= The Adventure of the Jade Jaguar =

Role-playing game adventure

The Adventure of the Jade Jaguar is an adventure published by Flying Buffalo in 1983 for the modern-day role-playing game Mercenaries, Spies and Private Eyes.

==Publication history==
Flying Buffalo's original plan for Mercenaries, Spies and Private Eyes (MSPE) was to publish it as a boxed set that would include a rulebook for the role-playing game setting, and a separate short teaching supplement, The Adventure of the Jade Jaguar. However, they eventually decided to release the MPSE rulebook on its own as a single unboxed book. Although The Adventure of the Jade Jaguar was very short, having been written merely as a teaching adventure, it was released as the first MPSE adventure.

==Plot summary==
The Adventure of the Jade Jaguar is a solitaire adventure where a single player character must foil the villainous Jade Jaguar, who has formed a fighting force from the natives, and taken explorer Professor Jackson as a prisoner along with her colleagues.

==Reception==
William Peschel reviewed Adventure of the Jade Jaguar for Fantasy Gamer magazine and stated that "You have to run through the adventure several times to get a good play value, Fortunately, there are a number of surprises that made rereading it a pleasure. It just may not be everyone's cup of tea."

Nick Davison reviewed Jade Jaguar for Imagine magazine, and stated that "This is a very shallow module, which cannot be enjoyed for much longer than an hour."

In the May 1984 edition of White Dwarf (Issue #49), Jon Sutherland was very critical of both the adventure and the MPSE system, giving the adventure a very poor overall rating of 3 out of 10, and stating that it "Sounds a bit like a second rate Tarzan script, read on if you can stifle the yawns. A poor introduction to a dull RPG."

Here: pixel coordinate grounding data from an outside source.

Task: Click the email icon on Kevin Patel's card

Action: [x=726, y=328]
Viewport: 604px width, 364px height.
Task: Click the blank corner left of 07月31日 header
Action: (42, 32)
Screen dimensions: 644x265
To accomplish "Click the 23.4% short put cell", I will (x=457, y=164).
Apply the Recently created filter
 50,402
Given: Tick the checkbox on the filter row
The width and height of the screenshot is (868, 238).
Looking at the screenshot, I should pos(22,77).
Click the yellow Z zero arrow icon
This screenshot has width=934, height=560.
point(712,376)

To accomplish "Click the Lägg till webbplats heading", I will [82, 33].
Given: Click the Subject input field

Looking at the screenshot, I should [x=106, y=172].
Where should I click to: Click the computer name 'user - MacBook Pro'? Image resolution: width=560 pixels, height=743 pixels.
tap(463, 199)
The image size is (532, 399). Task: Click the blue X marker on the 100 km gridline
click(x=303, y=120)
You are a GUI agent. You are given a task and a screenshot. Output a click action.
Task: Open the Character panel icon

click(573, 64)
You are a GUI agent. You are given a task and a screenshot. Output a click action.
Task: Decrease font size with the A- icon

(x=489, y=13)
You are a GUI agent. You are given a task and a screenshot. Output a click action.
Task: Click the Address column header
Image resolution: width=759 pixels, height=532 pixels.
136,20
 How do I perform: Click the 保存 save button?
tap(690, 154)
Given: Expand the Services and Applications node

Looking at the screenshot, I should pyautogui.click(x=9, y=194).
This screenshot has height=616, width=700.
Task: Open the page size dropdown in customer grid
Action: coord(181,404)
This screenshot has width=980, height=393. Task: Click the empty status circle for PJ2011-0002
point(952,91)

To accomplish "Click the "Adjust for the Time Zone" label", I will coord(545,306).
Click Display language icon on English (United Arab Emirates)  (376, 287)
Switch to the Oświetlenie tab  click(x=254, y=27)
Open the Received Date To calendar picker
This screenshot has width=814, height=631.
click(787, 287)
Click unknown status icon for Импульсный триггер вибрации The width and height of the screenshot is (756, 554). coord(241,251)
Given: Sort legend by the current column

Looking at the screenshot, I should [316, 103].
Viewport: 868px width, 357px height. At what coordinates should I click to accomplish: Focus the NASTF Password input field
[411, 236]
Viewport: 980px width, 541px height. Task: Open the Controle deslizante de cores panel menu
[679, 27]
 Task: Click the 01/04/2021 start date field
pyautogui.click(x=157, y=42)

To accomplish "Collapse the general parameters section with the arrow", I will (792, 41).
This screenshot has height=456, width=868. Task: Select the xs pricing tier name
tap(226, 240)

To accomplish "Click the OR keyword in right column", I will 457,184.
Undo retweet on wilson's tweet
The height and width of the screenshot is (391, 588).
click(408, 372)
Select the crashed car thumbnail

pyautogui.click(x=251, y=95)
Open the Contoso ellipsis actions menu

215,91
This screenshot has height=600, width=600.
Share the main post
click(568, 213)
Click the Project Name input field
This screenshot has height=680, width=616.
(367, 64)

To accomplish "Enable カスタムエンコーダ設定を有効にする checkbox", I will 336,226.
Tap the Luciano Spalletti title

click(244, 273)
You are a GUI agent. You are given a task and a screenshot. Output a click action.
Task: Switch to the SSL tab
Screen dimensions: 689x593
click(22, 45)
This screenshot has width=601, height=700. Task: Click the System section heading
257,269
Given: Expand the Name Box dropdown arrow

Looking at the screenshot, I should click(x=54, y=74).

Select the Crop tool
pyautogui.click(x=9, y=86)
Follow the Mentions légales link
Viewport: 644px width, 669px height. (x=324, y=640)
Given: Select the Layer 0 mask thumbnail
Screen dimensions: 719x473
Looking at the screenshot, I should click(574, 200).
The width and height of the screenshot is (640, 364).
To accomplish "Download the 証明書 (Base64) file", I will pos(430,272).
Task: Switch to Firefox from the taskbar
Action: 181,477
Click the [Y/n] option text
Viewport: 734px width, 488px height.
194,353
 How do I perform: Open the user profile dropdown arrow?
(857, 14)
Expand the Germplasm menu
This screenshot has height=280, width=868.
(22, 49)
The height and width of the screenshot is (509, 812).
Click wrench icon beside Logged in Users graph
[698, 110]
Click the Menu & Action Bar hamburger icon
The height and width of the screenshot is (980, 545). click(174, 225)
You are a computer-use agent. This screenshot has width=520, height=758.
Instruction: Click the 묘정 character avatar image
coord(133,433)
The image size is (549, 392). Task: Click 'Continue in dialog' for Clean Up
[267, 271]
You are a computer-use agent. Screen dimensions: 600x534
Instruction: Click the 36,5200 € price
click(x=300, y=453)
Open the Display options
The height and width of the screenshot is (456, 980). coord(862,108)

In the February 1985 edition of Dragon (Issue #94), Arlen Walker pointed out that if players new to the MPSE system used it "As a teaching tool, it succeeds because it demonstrates the use of many of the rules and also allows you to try both violent and problem-solving approaches to the game." But as a stand-alone adventure, Walker found "it isn't that absorbing", and that it was far too short: "The first time I played this adventure, I was in and out successfully in a matter of ten minutes or less. While some subsequent runs lasted much longer, ten minutes proved to be about the average time for any adventure." In conclusion, he did not recommend this adventure for players already familiar with the MPSE system, "however, if you’re just now buying the game [MPSE], the extra $4.95 to acquire this teaching tool would be well spent."